信州新町はその名から、歴史の古いものでは無く、昭和の大合併で大揉めに揉めた末に行き着いた妥協案の名を推察しましたが、実は戦国期に始まる歴史の古い地名だったのです。
戦国期頃から西山地方の商品取引の中心として穂刈新町の名が見え、江戸時代に入り、松代町、善光寺町の十二斎市の開設に続いて九斎市が認可され、本格的な市場町として発展します。市の繁栄に会わせ、江戸中期ごろからは松本〜新町間の犀川通船が出願されますが、善光寺街道(北国西往還)の宿場町との係争の為に実現までは長い年月を要しました。
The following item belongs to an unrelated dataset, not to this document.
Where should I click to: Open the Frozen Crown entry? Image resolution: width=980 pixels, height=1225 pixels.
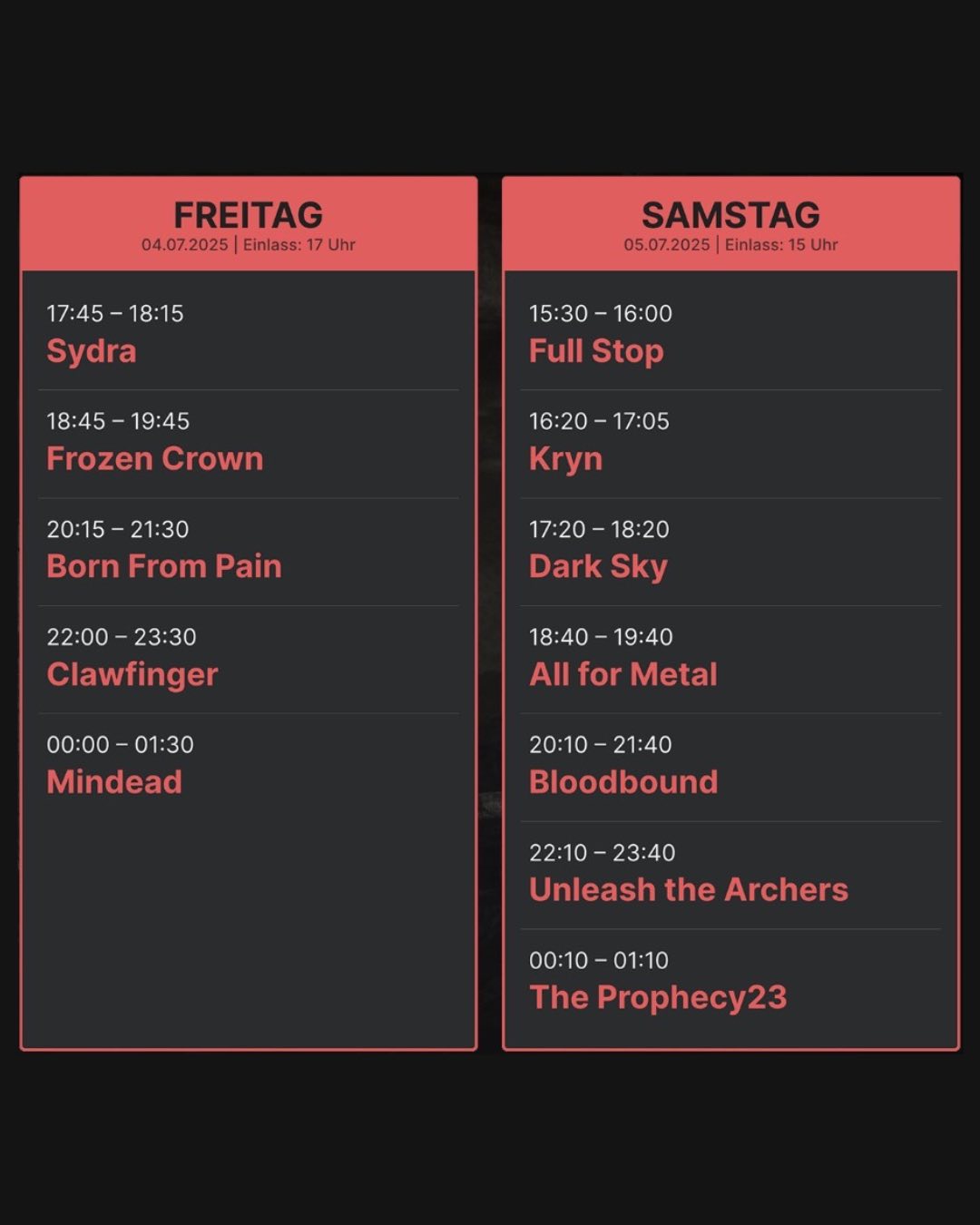point(155,459)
和解条件は宿方と競合する荷物、武家方荷物、旅人の乗船は行わず、地元経済圏の生活資材や食料品、物産の輸送に限定するというものでした。
新町の通船は15隻で運行、新町村の大内家と白坂村の折井家が問屋を勤めました。新町の商人はは近郷の特産の麻や楮(こうぞ)の製品を集荷し、長野や松本にとどまらず、はるか江戸や京都、大坂にまで商圏を拡大していきます。
明治35年の篠ノ井線の開通で犀川通運は不振になりますが、それでも大正期から昭和の戦前まで続いたといいます。
現在国道19号線の拡幅の為、新町の中心市街はその姿を大きく変えつつあります。しかしその裏手の旧道沿い並ぶ商店街には、いくつかの伝統的な商家や旅籠がひっそりとチルドされていました。しかしその多くは老朽化が激しく、取り壊しをただ待っている様子です。